La Cour suprême des États-Unis a ouvert la voie, le 25 juin 2026, à la révocation du statut de protection temporaire (TPS) pour environ 350 000 Haïtiens et 6 000 Syriens. Parallèlement, la haute cour a restreint l’accès à l’asile aux frontières, exigeant une présence physique sur le sol américain pour déposer une demande.
L’impact des décisions de la Cour suprême sur le statut TPS
Dans une décision adoptée par 6 voix contre 3 selon des lignes idéologiques, la Cour suprême a validé la stratégie de l’administration Trump visant à mettre fin au programme de statut de protection temporaire (TPS) pour des centaines de milliers de ressortissants haïtiens et syriens, comme le rapporte NBC News. Ce programme, instauré en 1990, offrait un refuge humanitaire aux individus fuyant des zones de conflits, des catastrophes naturelles ou d’autres crises majeures.
L’ancienne secrétaire à la Sécurité intérieure, Kristi Noem, avait justifié cette mesure en affirmant que les conditions dans ces pays s’étaient améliorées, une position qui contredit les directives du département d’État, lequel maintient ces nations sur sa liste des pays où les voyages sont déconseillés. Pour les familles concernées, l’incertitude est immédiate : selon le Washington Post, beaucoup ont déjà commencé à planifier la vente de leurs biens ou à régler des questions complexes de garde d’enfants, craignant une expulsion imminente.

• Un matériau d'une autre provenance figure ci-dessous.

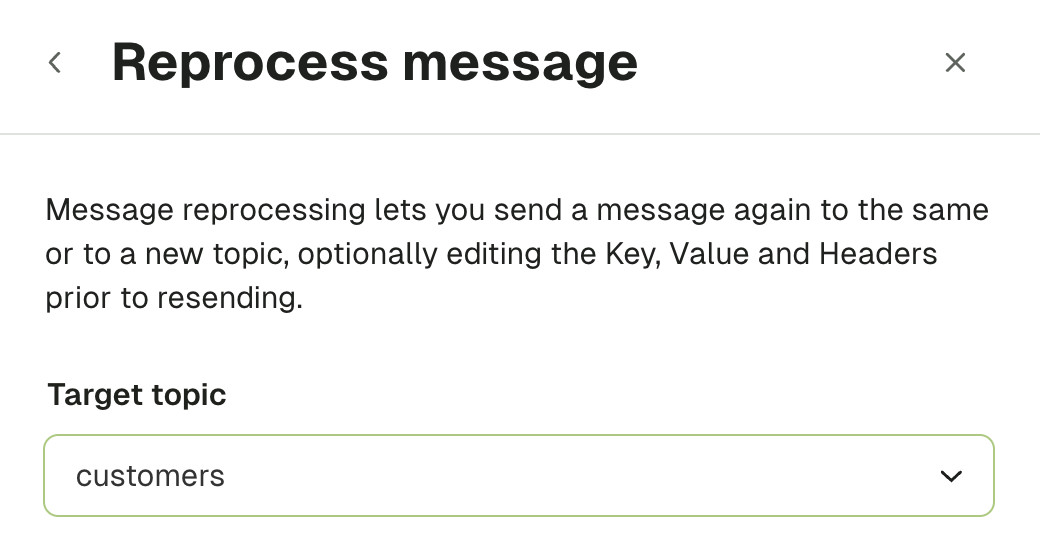Click the "Key, Value and Headers" text

coord(771,254)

Restrictions sur le droit d’asile à la frontière sud
Photo: NBC News
Dans un second arrêt, également divisé 6 contre 3, la Cour a durci les conditions d’accès à l’asile pour les personnes arrivant à la frontière entre les États-Unis et le Mexique. La juridiction a statué qu’un demandeur ne peut prétendre à l’asile s’il se trouve encore sur le territoire mexicain lors de sa présentation aux autorités.
“Physiquement présent.”
Cette condition de présence physique est désormais strictement interprétée par la Cour, qui estime qu’une personne ne peut solliciter cette protection tant qu’elle n’est pas techniquement sur le sol américain. La décision a provoqué une confrontation ouverte lors des débats oraux entre le juge Samuel Alito et la juge Sonia Sotomayor, un échange qui a marqué les observateurs présents à l’audience, souligne NBC News.

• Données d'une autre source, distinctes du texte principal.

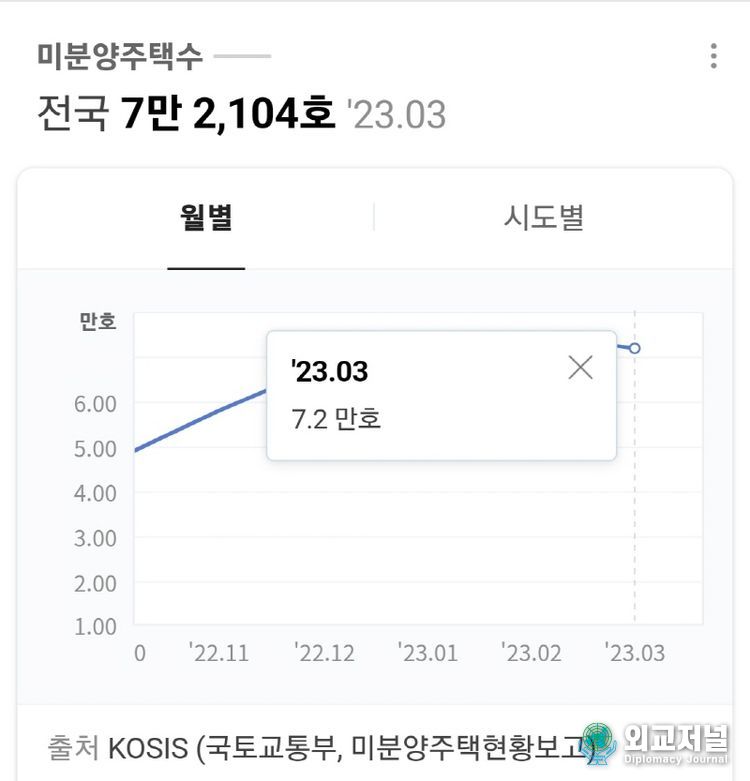Close the '23.03 tooltip popup
This screenshot has height=781, width=750.
581,368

Conséquences économiques et sociales immédiates
Les Haïtiens de Miami réagissent à la décision de la Cour suprême sur le TPS
Les répercussions de ces décisions dépassent le cadre juridique et touchent directement des pans entiers de l’économie américaine. Les propriétaires d’usines et les gestionnaires de maisons de retraite, qui emploient une main-d’œuvre importante sous statut TPS, s’inquiètent de la perte soudaine de leur personnel.
Le Washington Post rapporte que les dirigeants de maisons de retraite préviennent déjà qu’ils devront réduire le nombre de lits disponibles si les aides-soignants concernés sont forcés de quitter le pays. Les employeurs, quant à eux, cherchent à calculer le nombre de jours de travail restants avant l’expiration des autorisations légales de leurs employés.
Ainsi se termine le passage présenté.